1. A version of this paper was first presented in December 1998 at the Annual Meeting of the Society for Music Theory in Chapel Hill, North Carolina. It was subsequently read at a graduate colloquium at Yale University (February 2001), a symposium on musical scholarship at the University of Minnesota (March 2001), and a lecture series at the University of Cincinnati (May 2001).
2. 1 For example, Dika Newlin writes: "But there can be no doubt that even at the time he composed {the Sixth Symphony} Mahler felt that its tragedy held some special personal significance for him." See Dika Newlin, Bruckner, Mahler, Schoenberg (New York, 1947; rev. edn. 1978), p. 181. This notion appears to have originated with Alma Mahler, who wrote in her memoirs: "Not one of his works
3. came so directly from his inmost heart as this one. We both wept that day {when Mahler played through the symphony at the piano}. The music and what it foretold touched us so deeply. The Sixth is the most completely personal of his works, and a prophetic one also." As concerns the "domestic" aspect of the work, she wrote: "After he had drafted the first movement he came down from the wood to tell me he had tried to express me in a theme. This is the great soaring {secondary} theme of the first movement of the Sixth Symphony. In the third movement he represented the arhythmic games of the two little children, tottering in zigzags over the sand." As for the composer depicting his own downfall: "In the last movement he described himself and his downfall or, as he later said, that of his hero: 'It is the hero, on whom fall three blows of fate, the last of which fells him as a tree is felled.' Those were his words. In the Kindertotenlieder, as also in the Sixth, he anticipated his own life in music. On him too fell three blows of fate, and the last felled him" (Alma Mahler, Gustav Mahler: Memories and Letters, rev. and ed. Donald Mitchell, trans. Basil Creighton {London, 1969}; orig. publ. as Gustav Mahler: Erinnerungen und Briefe {Amsterdam, 1940}, p. 70).

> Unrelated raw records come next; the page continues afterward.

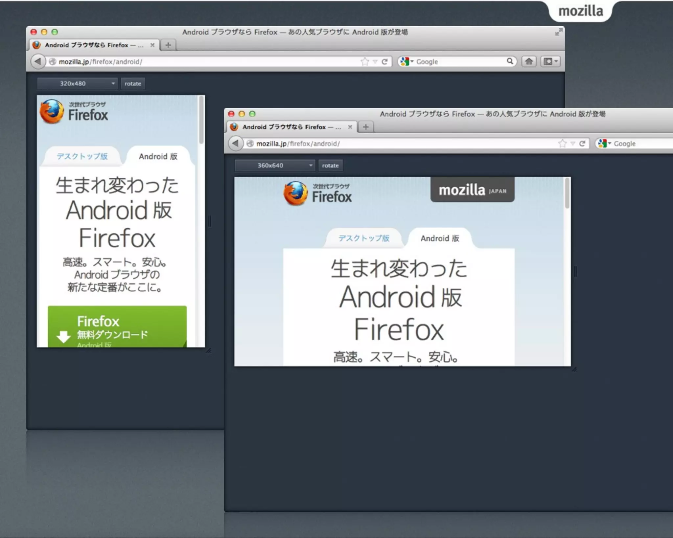Click Back arrow in the 360x640 window
Image resolution: width=673 pixels, height=538 pixels.
coord(235,143)
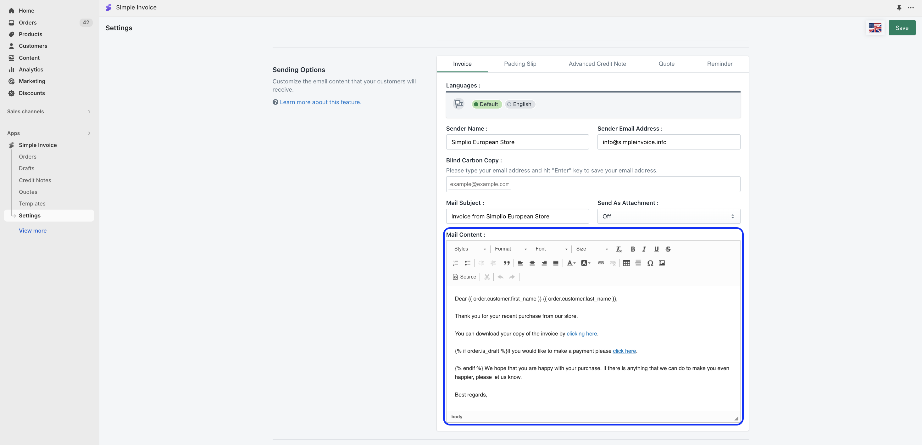Toggle Source view in editor
Viewport: 922px width, 445px height.
click(464, 277)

4. 2 The finale of the First Symphony begins with an off-tonic sonata in the "Inferno" key of F minor, which is eventually overthrown or transcended by a D-major breakthrough (Durchbruch), allowing the movement to conclude in the "Paradise" key of D, the tonic of the symphony as a whole. The Second Symphony begins with the C-minor "Todtenfeier" movement; its finale launches an expansive F-minor sonata whose recapitulation articulates an enormous III-V-I auxiliary cadence in the "resurrection" key of E major. The Fifth Symphony begins in C minor; apart from the central scherzo, which adumbrates the concluding key of the symphony, the work progresses by descending thirds (C minor-A minor-F major-D major) to conclude in the key of D.
5. 3 This is almost always the case with Mozart, whose minor-mode sonata-based movements invariably recapitulate off-tonic material from the exposition in the tonic minor rather than the tonic major.